If you come right down to it, summer has never been my favorite season. I don’t mind the heat, and I love the sandals and the dresses, but eventually everything gets kind of murky in all the long hours there seem to be. I always start off excited for the freedom, but then I get a bit lost in it. Even when I make myself plans like reveling in all the reading and writing I can’t do during the year, even then, I get a bit lost.
But lately I’ve been grateful for my mother. It has taken most, if not all, of my growing up years to understand what a phenomenon she is.
I remember when I was very small hearing my dad refer to her as pretty, which, at the time, was very shocking to me, because she was my mother. I expressed my skepticism, and she looked at me with her eyebrows raised. “You don’t think I’m pretty?” “Well, no!” I said. My parents just turned to each other and laughed like grown-ups did. I remember being very offended. (Turns out my mom is beautiful.)

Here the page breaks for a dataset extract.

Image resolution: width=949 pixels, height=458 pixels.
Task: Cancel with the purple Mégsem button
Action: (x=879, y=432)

And I asked her once in high school if she worried about us when we were out late, and she said breezily, “Oh, no, I just start planning your funerals.” At the time I thought this was her way of saying no, of course not, but it occurred to me, years later, that it was actually her way of saying yes, of course.

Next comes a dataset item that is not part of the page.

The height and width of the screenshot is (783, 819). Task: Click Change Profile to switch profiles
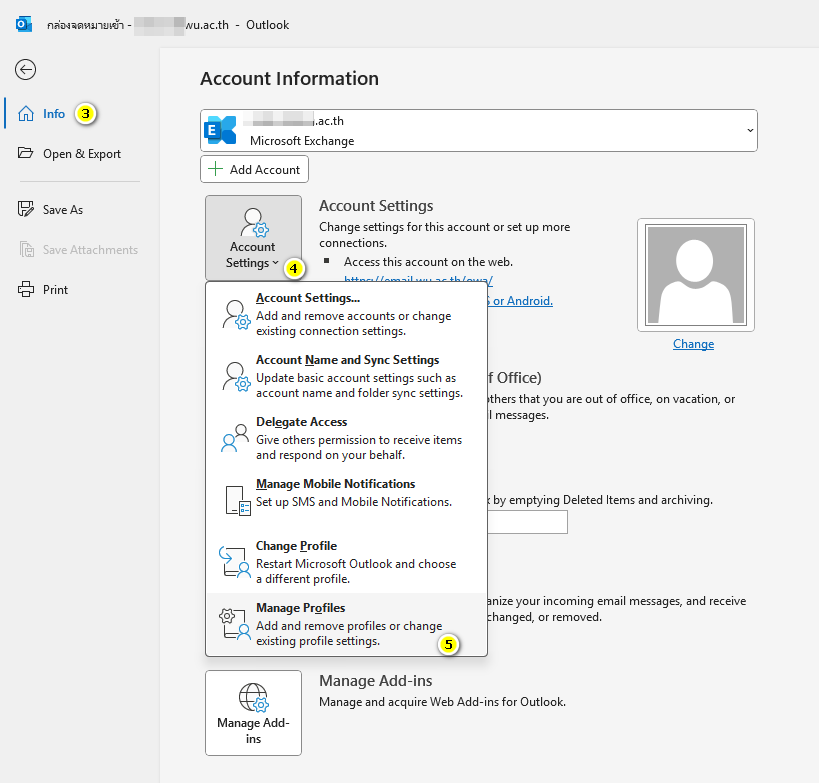click(296, 546)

I like to tell these stories, but they do nothing to communicate the steady, everyday effect she has had on me. Just now, I happily, willingly, practiced my cello, and yesterday I changed out of sweatpants into shorts before I took a walk in the heat. These small acts seem unremarkable, but they took years of dedication on the part of my even-more-stubborn-than-me mother. I have moved out now and she takes great care to invite me over for dinner at least once a week, and text me often to meet her to take a walk.

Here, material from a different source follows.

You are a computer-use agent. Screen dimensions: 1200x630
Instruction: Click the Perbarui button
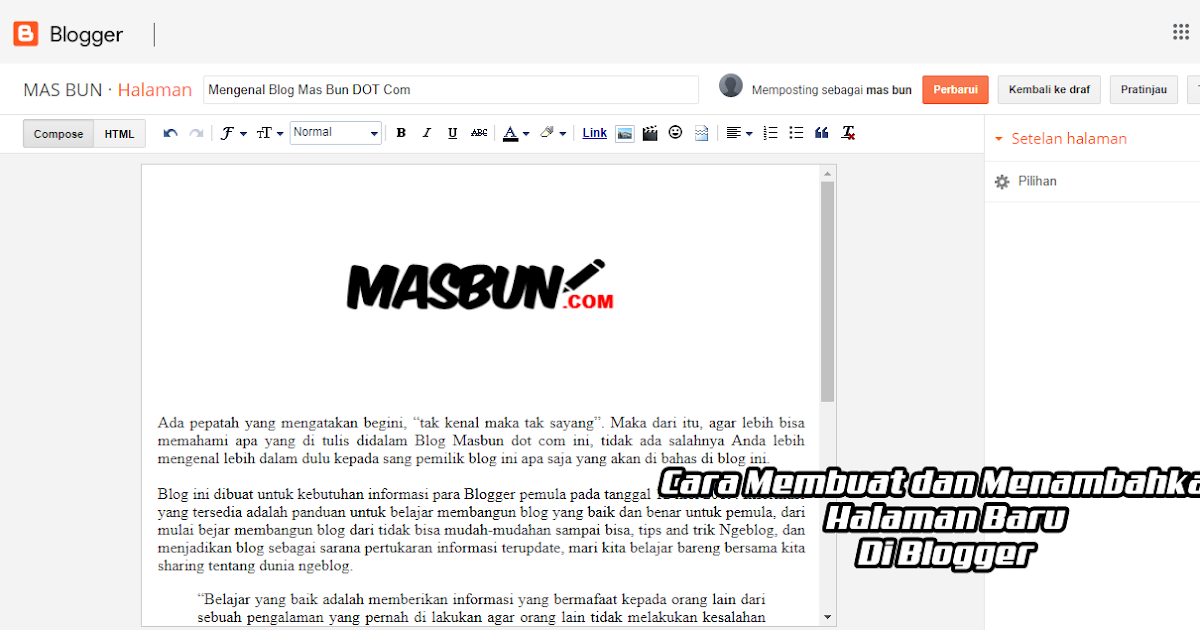pos(955,89)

And it occurs to me more and more as I tell her all my worries, and try her patience with my tears, that she has never once offered me the easy way out. She has always, insistently, offered me the way in: make yourself go, make yourself write, make yourself read, make yourself eat well, make yourself pray, and always make your bed. Her cures for my ailments never offer a break from life, but instead life itself. She is the one who suggested I write a paper to present at an academic conference in the middle of my first year of teaching, for no other reason than because I could. Her perennial lesson is to use what’s been given you. Read the book because it’s good, and wear your hair down because you can. You’ve been given hands, feet, a brain, a home: use them, use them, use them.
Grace is hard. To accept good things, to lose the world and gain your soul, is painful. I thought that I learned this in college. But now I am beginning to think that I will be learning it over and over again, with fresh pangs, for the rest of my life.
I have been given freedom: take it up, like a cross, and use it, use it, use it. Thanks, Mama. I’m learning.